Notice that whether $B$ and $C$ are independent or not is not relevant to the issue at hand: in the counter-example above, $B$ and $C$ were independent events and yet $A = \{HT, TH\}$ and $B\cap C = \{HT\}$ were not independent events. Of course, as noted by Deep North, if $A$, $B$, and $C$ are mutually independent events (which requires not just independence of $B$ and $C$ but also for $P(A\cap B \cap C) = P(A)P(B)P(C)$ to hold), then $A$ and $B\cap C$ are indeed independent events.
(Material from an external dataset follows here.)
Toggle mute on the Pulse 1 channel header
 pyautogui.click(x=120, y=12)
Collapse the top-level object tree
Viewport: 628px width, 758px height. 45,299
Mutual independence of $A$, $B$ and $C$ is a sufficient condition.

Indeed, if $A$ and $B\cap C$ are independent events, then, together with the hypothesis that $A$ and $B$ are independent, as are $A$ and $C$ independent events, we can show that $A$ is independent of all $4$ of the events $B\cap C, B\cap C^c, B^c\cap C, B^c\cap C^c$, that is, of all $16$ events in the $\sigma$-algebra generated by $B$ and $C$; one of these events is $B\cup C$.

Answer 2

Two things.

1) Is there some way you know to rewrite the event $A \cap (B\cup C)$. Intuitively, we know how A,B and A,C interact, but we don't know how B,C interact. So $(B\cup C)$ is getting in our way.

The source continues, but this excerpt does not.